- Text segment -
>> begin

Try to confine your gift buying to dollar stores for big savings.

goldye 5pts

Jeff, I don't need to watch the PBS documentary because we're a very frugal couple to begin with.  I spent 13 yrs. working at 2 Staples stores in my area so I'm an expert at consumer shopping behavior. 

1.  Self employed/independent contractors - their shopping behavior is weak because most purchases can be itemized on their IRS 1040 as business expenses and their goal is to reduce income to lower their tax bracket.  The more expenses they incur, the lower the tax bracket.

2.  The guilty working parent - these parents are impulse buyers to reduce the guilt they feel by not spending more time with their kids.  I don't have a survey to prove it, but I can bet that stay at home parents spend far less than working parents due to the fact they have far less money but also because of the time spent with their kids.

3. Retail employees - honestly, just because you work in retail doesn't mean you have to buy anything in the store.  Managers & clerks don't earn high enough salaries to frivolously spend just because it's on clearance or it's a "must have" item.  These are the same people struggling to pay off student loans.

>> end

- Provided data -
>> begin

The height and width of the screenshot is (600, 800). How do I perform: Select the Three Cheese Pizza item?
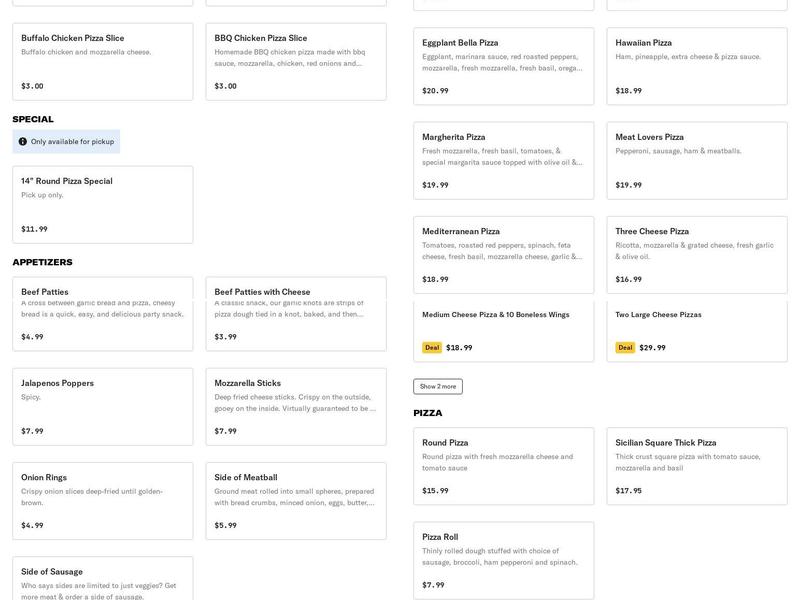pyautogui.click(x=696, y=254)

>> end

- Exercises -
1. Answer these questions using the post about consumer shopping behavior:
(a) How many years did the writer spend working at Staples stores?
(b) On which tax form can self-employed people itemize purchases as business expenses?
(c) What are retail managers and clerks said to be struggling to pay off?
2. Decide whether each statement agrees with the post about consumer shopping behavior. Answer yes or no, and quote the words from the post that decide it.
(a) The writer intends to watch the PBS documentary.
(b) The writer has a survey showing that stay-at-home parents spend less than working parents.
(c) The post describes guilty working parents as impulse buyers.
3. Carry on the post about consumer shopping behavior, starting after its last sentence.
None of the material is needed here.

- Answers per task -
1.
(a) 13 years.
(b) The IRS 1040.
(c) Student loans.

2.
(a) No: "I don't need to watch the PBS documentary."
(b) No: "I don't have a survey to prove it."
(c) Yes: "these parents are impulse buyers."

3.
As for changing consumer behavior (getting people to save more), the difficulty is American economy is based on consumer spending and marketing is a huge industry whose sole purpose is to alter our psyche into living for today and forget the future. The difficulty is Americans don't hear the consequences of not saving for retirement as much as they hear about the latest iphone.  One is boring while the other is "cool".  I know from 1st hand experience that it's difficult to teach young adults that saving now for the next 40 yrs. will secure their retirement.  We need to teach young adults they need to give up immediate pleasures to secure their future.